The CIA, tweeting along with the ceremony, asked what feature of the Bermuda flag is unique: a beach, a sinking ship, shorts or a pirate. Answer: Not the shorts but the sinking of the Sea Venture in 1609.
A NEW LOOK FOR RUSSIA Among all of the national colors, Russian athletes stood out for their drab grey-and-white uniforms. The 160 or so athletes are competing not as an official delegation but as "Olympic Athletes from Russia."
Russia is being punished for manipulating anti-doping regulations and is banned from the Pyeongchang Games.
A PLEA FOR PEACE Carrying on the theme of peace, the ceremony brought images of doves lit up on the floor of the stadium as Korean stars sang John Lennon’s “Imagine,” with its final lyrics of “I hope some day you'll join us, and the world will be as one.”

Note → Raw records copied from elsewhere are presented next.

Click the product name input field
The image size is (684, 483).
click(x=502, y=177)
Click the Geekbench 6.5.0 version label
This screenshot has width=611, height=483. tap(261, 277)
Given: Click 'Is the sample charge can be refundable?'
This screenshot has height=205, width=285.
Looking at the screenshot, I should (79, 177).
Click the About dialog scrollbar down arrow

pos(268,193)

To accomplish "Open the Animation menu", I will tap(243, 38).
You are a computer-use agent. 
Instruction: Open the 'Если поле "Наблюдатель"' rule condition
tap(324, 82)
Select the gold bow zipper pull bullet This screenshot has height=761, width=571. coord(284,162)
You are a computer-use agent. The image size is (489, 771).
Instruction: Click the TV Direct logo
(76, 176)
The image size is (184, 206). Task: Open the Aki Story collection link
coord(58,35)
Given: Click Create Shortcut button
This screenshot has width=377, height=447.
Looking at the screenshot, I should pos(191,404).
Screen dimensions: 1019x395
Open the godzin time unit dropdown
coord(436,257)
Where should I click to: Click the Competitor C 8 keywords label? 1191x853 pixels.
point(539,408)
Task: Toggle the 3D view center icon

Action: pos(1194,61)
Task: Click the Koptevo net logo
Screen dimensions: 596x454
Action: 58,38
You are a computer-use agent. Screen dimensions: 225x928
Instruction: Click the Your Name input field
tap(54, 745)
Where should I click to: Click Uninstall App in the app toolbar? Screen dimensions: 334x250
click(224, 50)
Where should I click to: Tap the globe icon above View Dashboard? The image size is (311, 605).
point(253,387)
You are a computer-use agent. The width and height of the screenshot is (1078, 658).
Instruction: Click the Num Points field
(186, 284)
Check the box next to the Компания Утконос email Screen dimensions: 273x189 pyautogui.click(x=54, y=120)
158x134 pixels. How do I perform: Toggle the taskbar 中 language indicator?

The identity of the person who lights the Olympic cauldron is a closely guarded secret, but as the ceremony came to a close, Yuna Kim, a gold medal-winning figure skater, took her place atop the Olympic Stadium and received the torch from hockey players from the joint Korean team.
Kim won the gold medal at the Vancouver Games in 2010, setting a world record performance and becoming the first female figure skater from South Korea to win Olympic gold.
She was favored to repeat as champion in Sochi, but lost to Russian skater Adelina Sotnikova in controversial fashion — she got a hug from a Russian judge after one of her performances. The International Skating Union rejected complaints from South Korea's skating federation that outcome was "unjust" after an investigation.
Kim retired from figure skating after stepping off the podium in Sochi but has served as an ambassador for the Pyeongchang Games.